Das DHS HERBSTSEMINAR 2004 fand vom 24. bis 26.09.2004 in Hedersleben statt, Sie finden hier zwei Teilnehmerberichte.
THEMA: KOEXISTENZ – eine Frage von Toleranz?! Schwerhörige in einer hörenden Welt
Inge Mohrenstecher, Detmold
Zu dieser Veranstaltung fanden sich 38 TeilnehmerInnen (inkl. der beiden Referenten, zwei stellvertretenden DHS-Vorsitzenden und drei Dolmetscherinnen) aus allen Himmelsrichtungen in der Internat/Tagungsstätte im ehemaligen Zisterzienserkloster Hedersleben am Ostharz ein.
Gut organisierter Ausflug nach Quedlinburg
Die meisten konnten einander schon am Donnerstagabend begrüßen und am drauffolgenden Freitag den gut organisierten Bus-Tagesauflug in die UNESCO-Weltkulturerbe-Stadt Quedlinburg mitmachen.
Beim Rundgang in zwei Gruppen gaben sich die beiden mit Mikrofon ausgerüsteten Stadtführer große Mühe, deutlich zu sprechen und Interessantes aus der Geschichte und Restaurierung der schönen alten Fachwerkstadt zu erzählen.
Nach dem gemeinsamen Lokalmittagessen konnten wir noch auf eigene Faust umherstreifen, "shoppen", Kaffee trinken oder den Schlossberg mit herrlichem Rundblick erklimmen, bevor's zum reichhaltigen Abendbuffett zurück "ins Kloster" ging.
Der Freitagabend stand ganz im Zeichen der Vorstellungsrunde und der Einführung ins Thema "Koexistenz - Hörbehinderte in einer hörenden Welt" durch den uns vom Vorjahr bereits bekannten Diplom-Psychologen Oliver Rien. Die erste Aufgabe lautete: "Schreibt auf, worauf Ihr in Eurem Leben stolz sein könnt und tauscht euch darüber jeweils zu zweit aus!"
Wie viel "Schätze" hier zusammengetragen wurden, konnten wir am Samstagmorgen auf die Leinwand "gebeamt" nachlesen! Der anschließend von drei Sprechern vorgetragene und gleichzeitig mitlesbare "Brief eines Unbekannten" berührte ebenfalls stark.
"Koexistenz" heißt Beziehung, und diese kann nur funktionieren, wenn ich auch eine gute Beziehung zu mir selbst habe.
Die innere Quelle stärken
In diesem Zusammenfang führte Herr Professor Langer (Kommunikationswissenschaftler an der Uni Hamburg) eine kleine Übung mit uns durch; einige TeilnehmerInnen äußerten ihre Schwierigkeiten, sich auf sie einzulassen und ihren Sinn zu verstehen. Anderen jedoch, auch mir persönlich, tat es gut, mal nicht konzentriert und angespannt, sondern ganz ruhig dazusitzen, tief durchzuatmen und dankbar zu spüren: "Ich bin da! Ich bin bisher durchgekommen, wenn auch mit der einen oder anderen Blessur - und werde auch weiterhin durchkommen!"

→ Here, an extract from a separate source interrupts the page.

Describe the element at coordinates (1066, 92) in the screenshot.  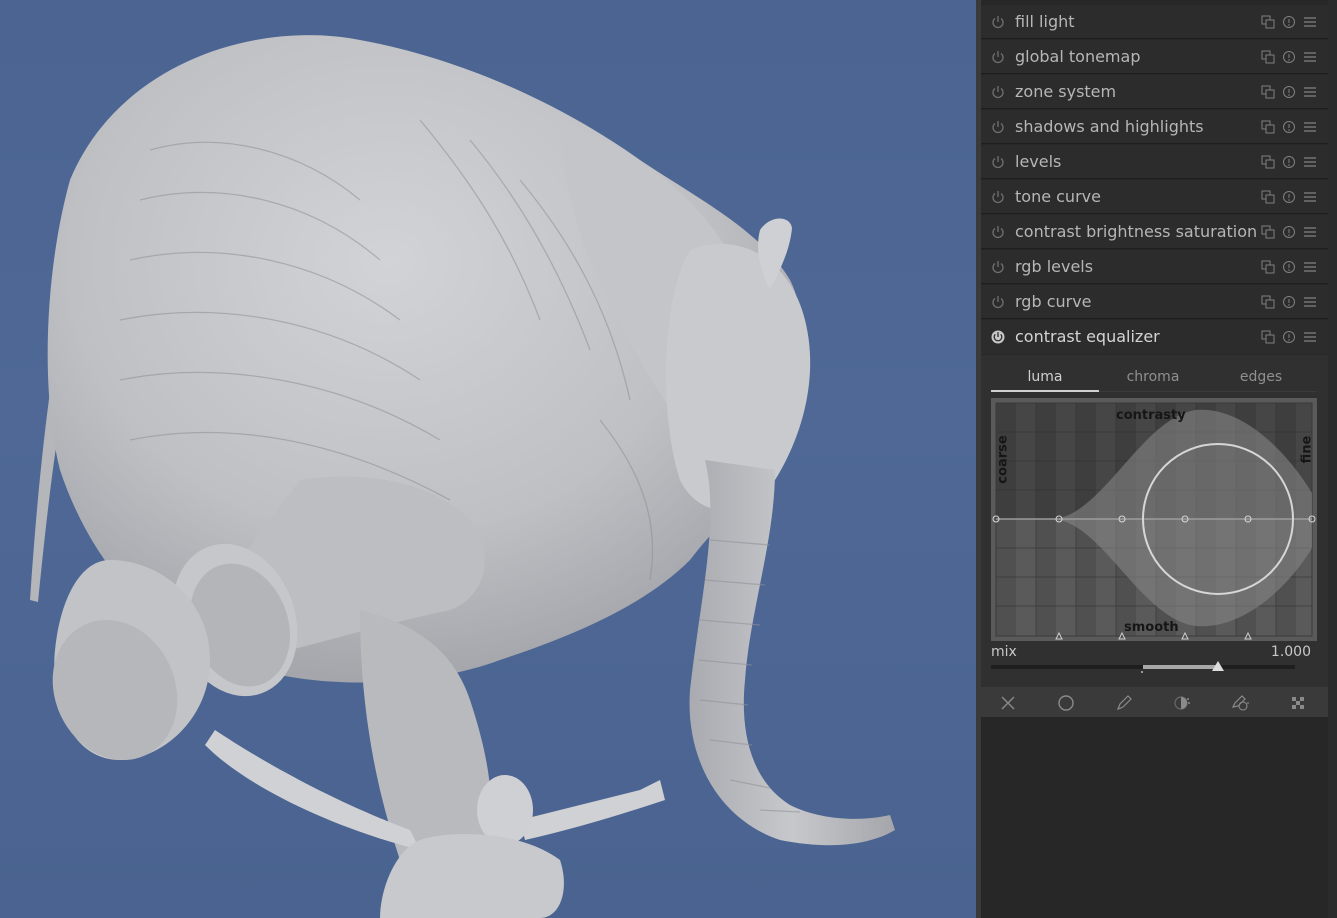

Es ist wichtig, sich der eigenen Einzigartigkeit und Mitte wie auch der eigenen Begrenzung bewusster zu sein und sich von einer inneren Quelle der Stärke und Wertschätzung her zu definieren. Selbstbewusstsein heißt nicht absichtlicher Einsatz von Macht (auf Kosten des anderen), sondern sich seiner selbst bewusst zu sein, sich zu erspüren, bei sich zu schauen. Dies ist eine gute Basis für eine nicht von Forderungen und Frustrationen, sondern von gegenseitiger Wertschätzung und Annahme geprägte und somit entspanntere Kommunikation mit anderen. Die innere Haltung: "Ich möchte dir zuhören und dich aufnehmend begleiten!" spürt der andere.
Was einer der anwesenden Hörenden in einer späteren Diskussion ganz unkompliziert sagte, hat mich sehr beeindruckt: dass er seine Partnerin in ihrer Gesamtheit und nicht nur als Behinderte sehe. Und wenn er mal das „Auf-sie-zu-sprechen" vergesse, gebe sie ihm einfach "eins ins Kreuz" - und dann sei's wieder okay.
Einer der beiden Referenten merkte später hierzu an: Liebe nimmt gelegentliche Fehler nicht so schlimm!